▶ _SHORT PROBLEM_:
Format the lines of data below as a numbered list, leaving out blank lines and the pictures.
-- BEGIN --
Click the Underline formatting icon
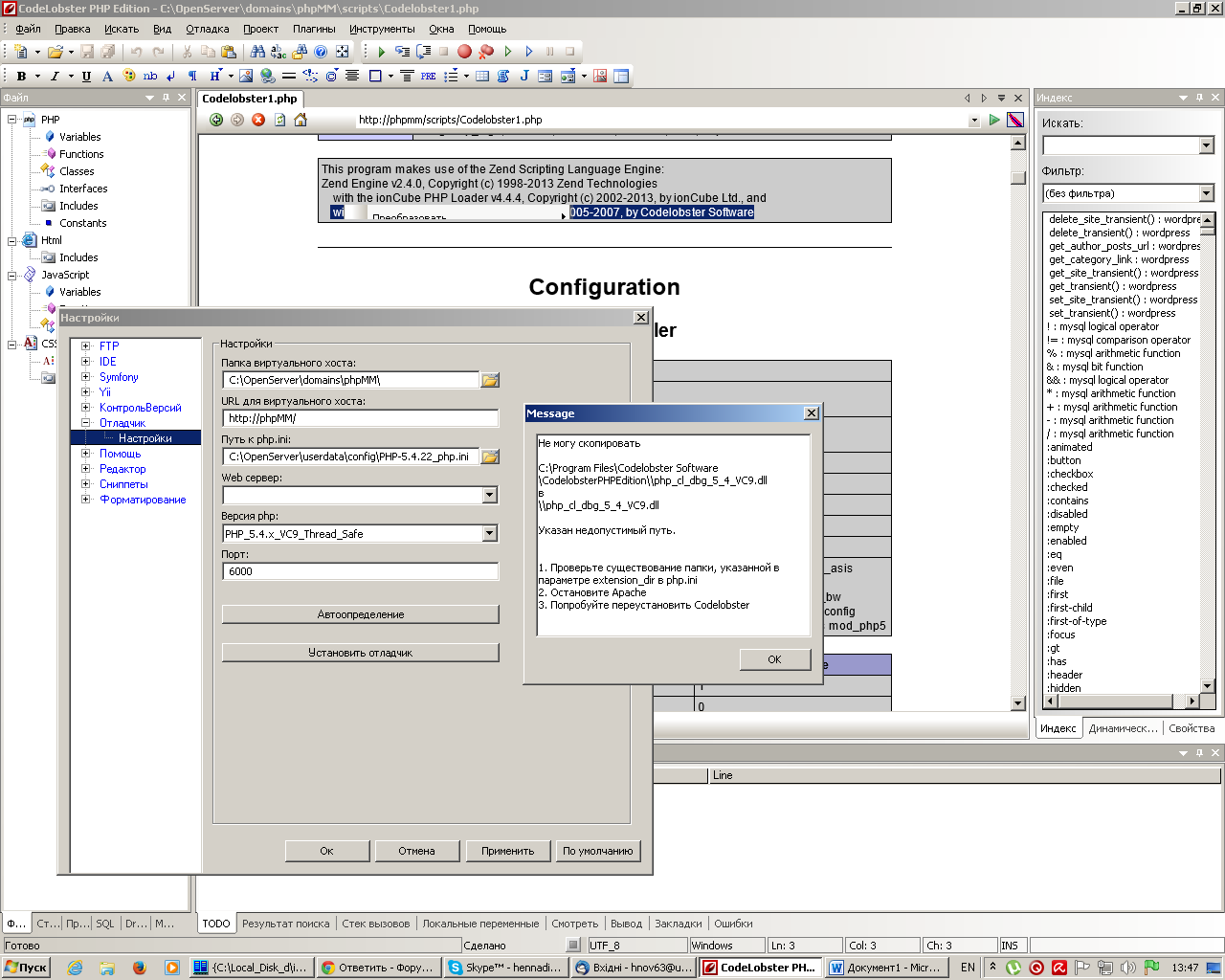(86, 76)
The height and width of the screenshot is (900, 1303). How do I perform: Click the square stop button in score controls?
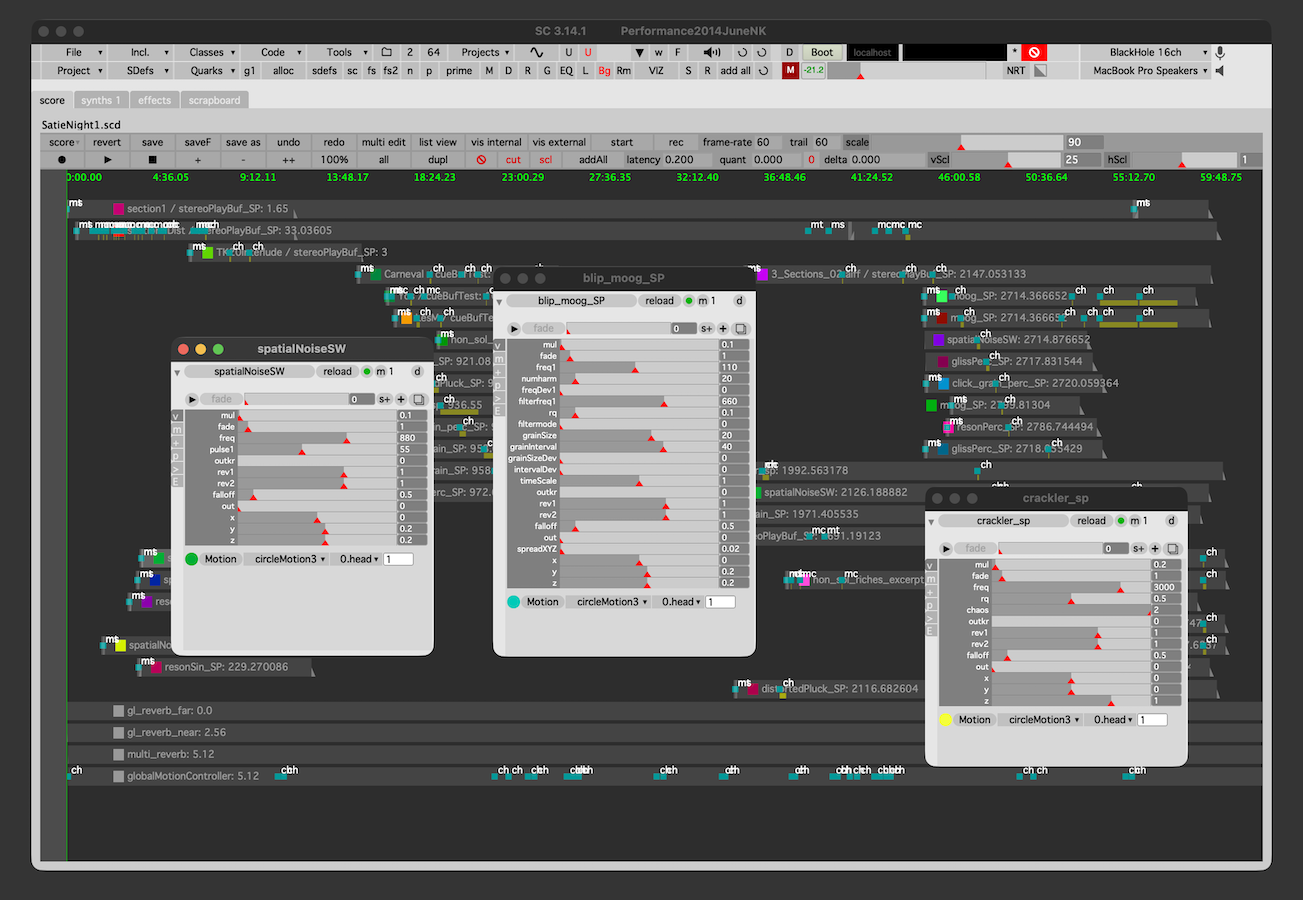click(x=152, y=160)
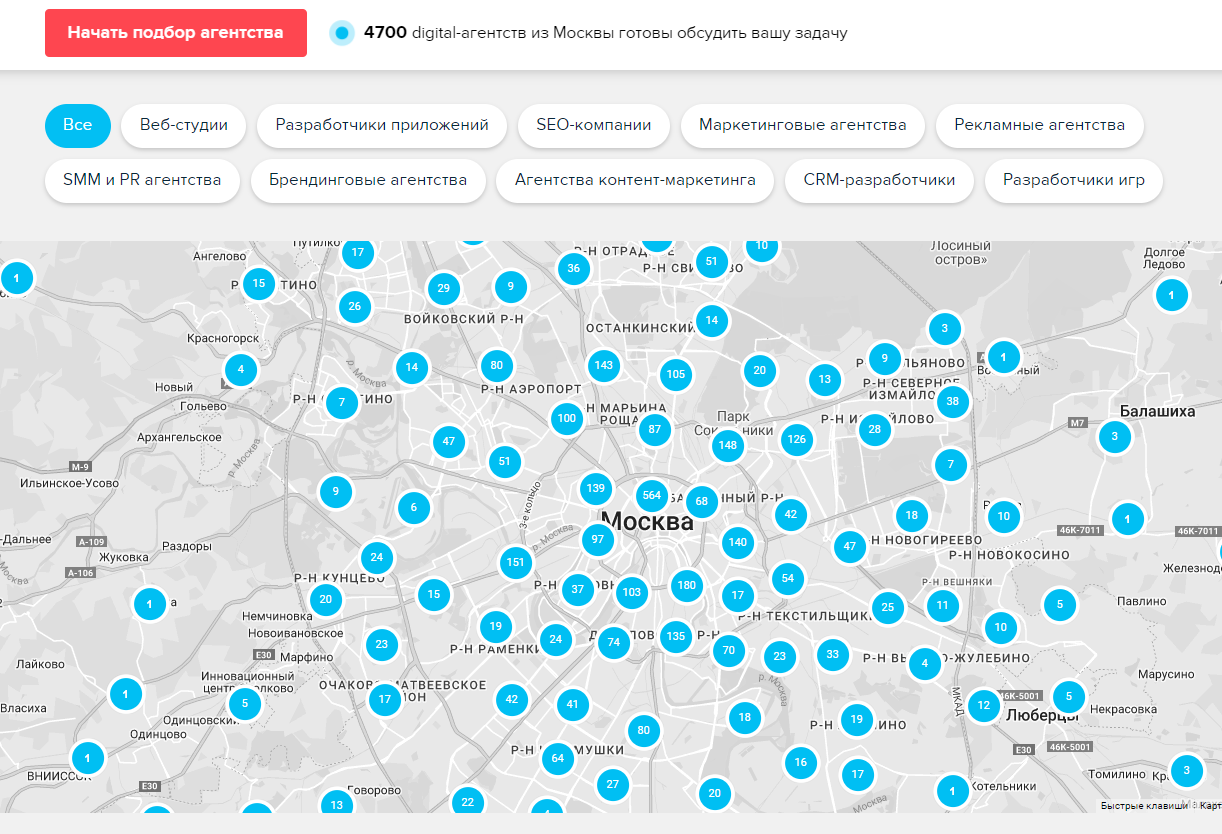Viewport: 1222px width, 834px height.
Task: Filter agencies by SEO-компании
Action: (x=593, y=125)
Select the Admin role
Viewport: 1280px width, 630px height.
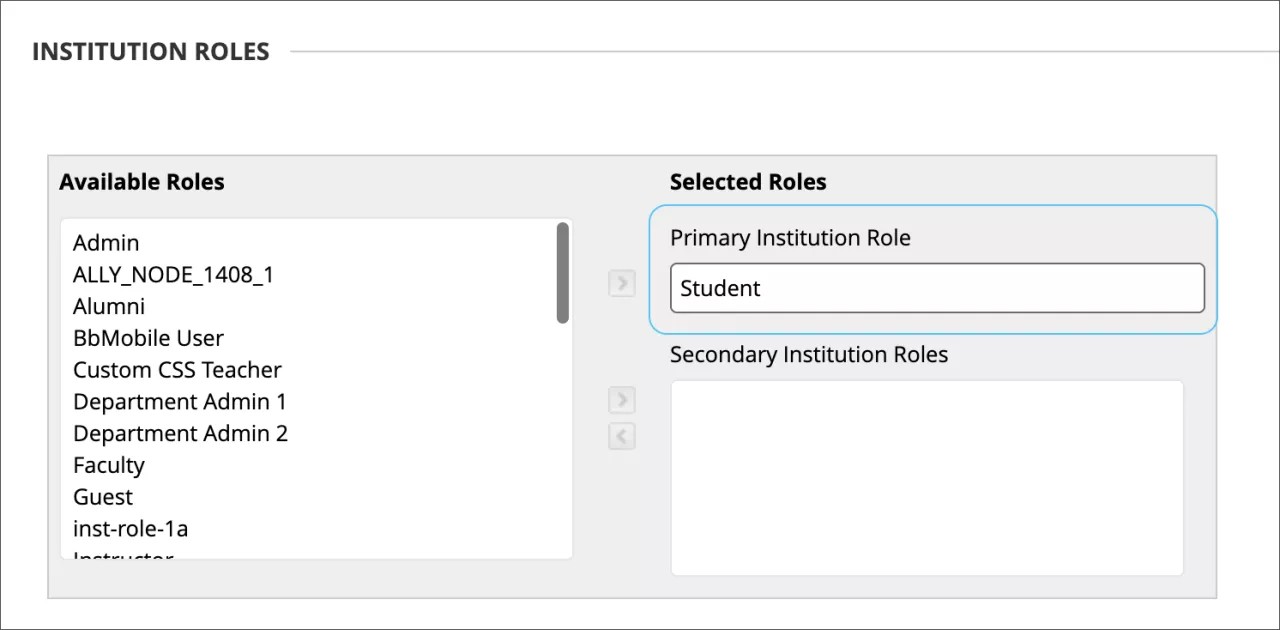(x=106, y=242)
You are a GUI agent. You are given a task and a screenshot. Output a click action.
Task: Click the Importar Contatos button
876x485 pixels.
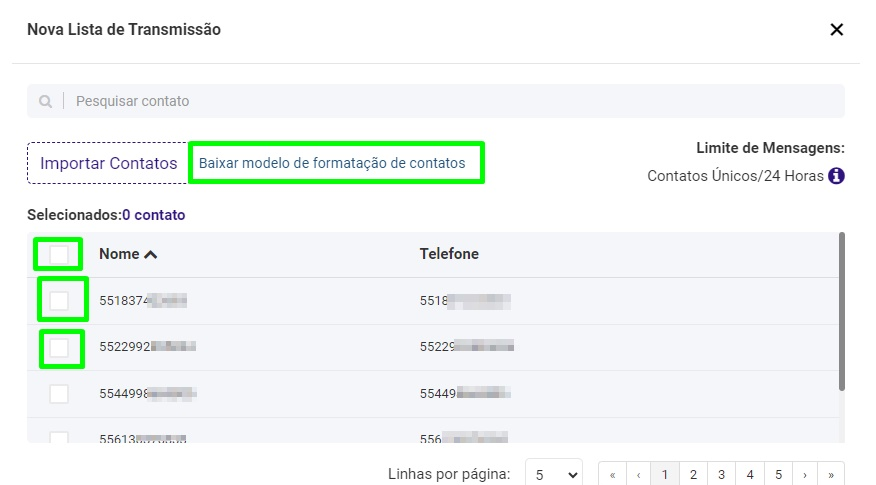click(x=108, y=163)
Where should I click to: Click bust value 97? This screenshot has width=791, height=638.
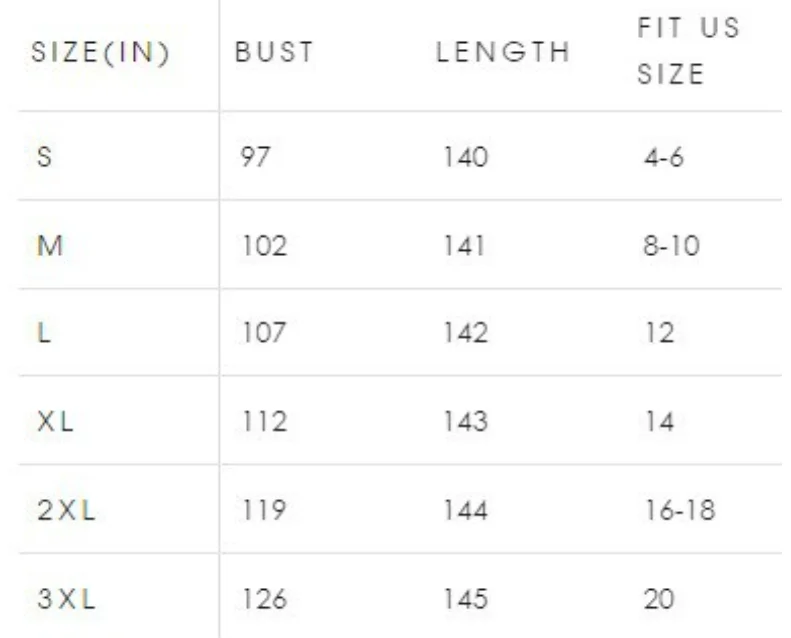pos(255,156)

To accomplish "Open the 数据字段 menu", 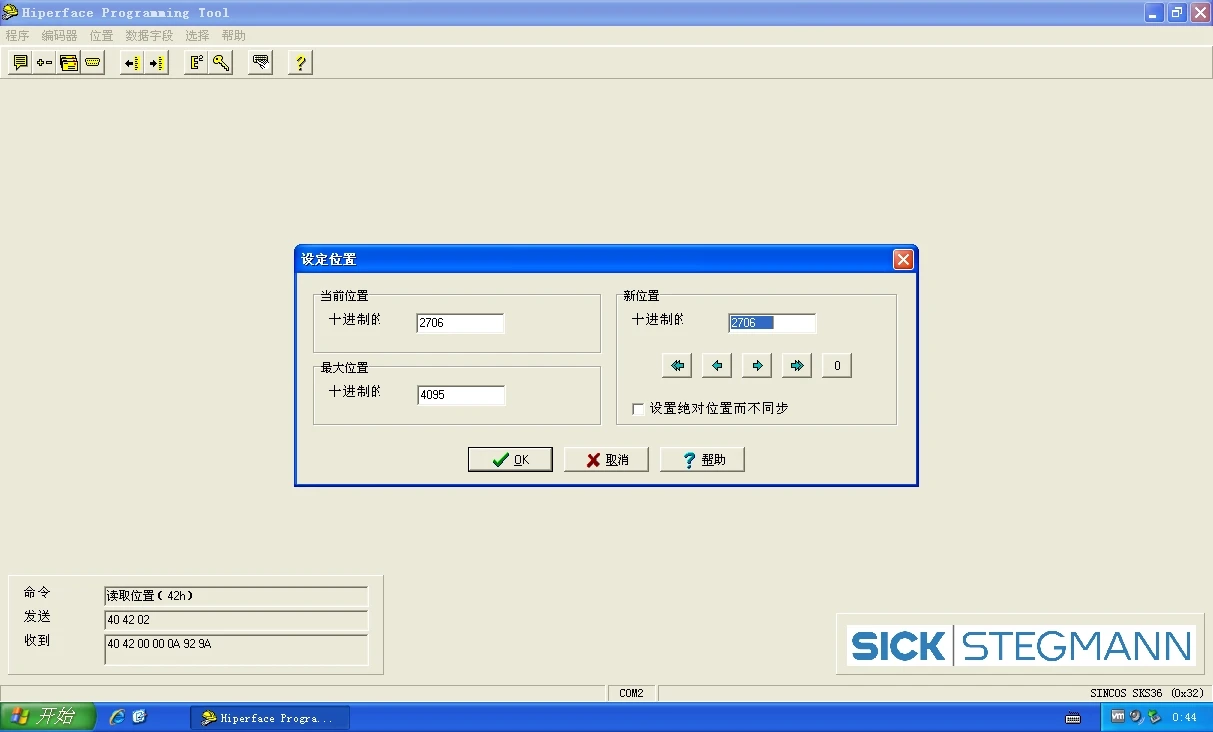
-- END --
▶ _EXERCISE RESPONSE_:
1. Click the Underline formatting icon
2. (86, 76)
3. The height and width of the screenshot is (900, 1303). How do I perform: Click the square stop button in score controls?
4. click(x=152, y=160)
5. Viewport: 1222px width, 834px height.
6. Task: Filter agencies by SEO-компании
7. Action: (x=593, y=125)
8. Select the Admin role
9. Viewport: 1280px width, 630px height.
10. (x=106, y=242)
11. You are a GUI agent. You are given a task and a screenshot. Output a click action.
12. Task: Click the Importar Contatos button
13. 876x485 pixels.
14. click(x=108, y=163)
15. Where should I click to: Click bust value 97? This screenshot has width=791, height=638.
16. pos(255,156)
17. To accomplish "Open the 数据字段 menu", 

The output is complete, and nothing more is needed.